**Given request:** Can you return every one of the rows below word for word, with nothing changed?

•••

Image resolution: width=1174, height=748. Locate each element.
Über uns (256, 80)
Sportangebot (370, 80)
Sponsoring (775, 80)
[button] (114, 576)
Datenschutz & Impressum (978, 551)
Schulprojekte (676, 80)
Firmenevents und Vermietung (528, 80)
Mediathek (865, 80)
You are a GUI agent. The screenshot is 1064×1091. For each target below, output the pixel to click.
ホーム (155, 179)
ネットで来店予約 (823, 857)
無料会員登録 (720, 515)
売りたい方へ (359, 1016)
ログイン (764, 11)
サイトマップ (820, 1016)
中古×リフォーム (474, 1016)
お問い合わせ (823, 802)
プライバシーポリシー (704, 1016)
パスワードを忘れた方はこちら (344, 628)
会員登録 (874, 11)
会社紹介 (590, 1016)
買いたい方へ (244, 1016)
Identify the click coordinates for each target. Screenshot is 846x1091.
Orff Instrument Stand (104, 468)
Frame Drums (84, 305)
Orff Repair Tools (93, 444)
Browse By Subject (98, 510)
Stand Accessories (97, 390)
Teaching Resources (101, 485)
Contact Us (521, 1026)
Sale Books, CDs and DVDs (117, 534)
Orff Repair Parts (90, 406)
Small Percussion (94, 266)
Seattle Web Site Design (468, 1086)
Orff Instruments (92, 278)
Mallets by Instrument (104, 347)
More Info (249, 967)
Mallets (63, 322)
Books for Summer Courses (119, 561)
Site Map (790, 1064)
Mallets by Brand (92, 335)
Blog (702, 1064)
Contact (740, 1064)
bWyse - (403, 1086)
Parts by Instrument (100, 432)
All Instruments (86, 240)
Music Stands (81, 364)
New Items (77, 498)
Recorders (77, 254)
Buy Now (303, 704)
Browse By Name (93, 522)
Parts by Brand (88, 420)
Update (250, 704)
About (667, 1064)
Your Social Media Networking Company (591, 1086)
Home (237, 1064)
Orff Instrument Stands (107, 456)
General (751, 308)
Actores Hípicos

•••

**Output of the exercise:**
Image resolution: width=1174, height=748. Locate each element.
Über uns (256, 80)
Sportangebot (370, 80)
Sponsoring (775, 80)
[button] (114, 576)
Datenschutz & Impressum (978, 551)
Schulprojekte (676, 80)
Firmenevents und Vermietung (528, 80)
Mediathek (865, 80)
You are a GUI agent. The screenshot is 1064×1091. For each target below, output the pixel to click.
ホーム (155, 179)
ネットで来店予約 (823, 857)
無料会員登録 (720, 515)
売りたい方へ (359, 1016)
ログイン (764, 11)
サイトマップ (820, 1016)
中古×リフォーム (474, 1016)
お問い合わせ (823, 802)
プライバシーポリシー (704, 1016)
パスワードを忘れた方はこちら (344, 628)
会員登録 (874, 11)
会社紹介 (590, 1016)
買いたい方へ (244, 1016)
Identify the click coordinates for each target. Screenshot is 846x1091.
Orff Instrument Stand (104, 468)
Frame Drums (84, 305)
Orff Repair Tools (93, 444)
Browse By Subject (98, 510)
Stand Accessories (97, 390)
Teaching Resources (101, 485)
Contact Us (521, 1026)
Sale Books, CDs and DVDs (117, 534)
Orff Repair Parts (90, 406)
Small Percussion (94, 266)
Seattle Web Site Design (468, 1086)
Orff Instruments (92, 278)
Mallets by Instrument (104, 347)
More Info (249, 967)
Mallets (63, 322)
Books for Summer Courses (119, 561)
Site Map (790, 1064)
Mallets by Brand (92, 335)
Blog (702, 1064)
Contact (740, 1064)
bWyse - (403, 1086)
Parts by Instrument (100, 432)
All Instruments (86, 240)
Music Stands (81, 364)
New Items (77, 498)
Recorders (77, 254)
Buy Now (303, 704)
Browse By Name (93, 522)
Parts by Brand (88, 420)
Update (250, 704)
About (667, 1064)
Your Social Media Networking Company (591, 1086)
Home (237, 1064)
Orff Instrument Stands (107, 456)
General (751, 308)
Actores Hípicos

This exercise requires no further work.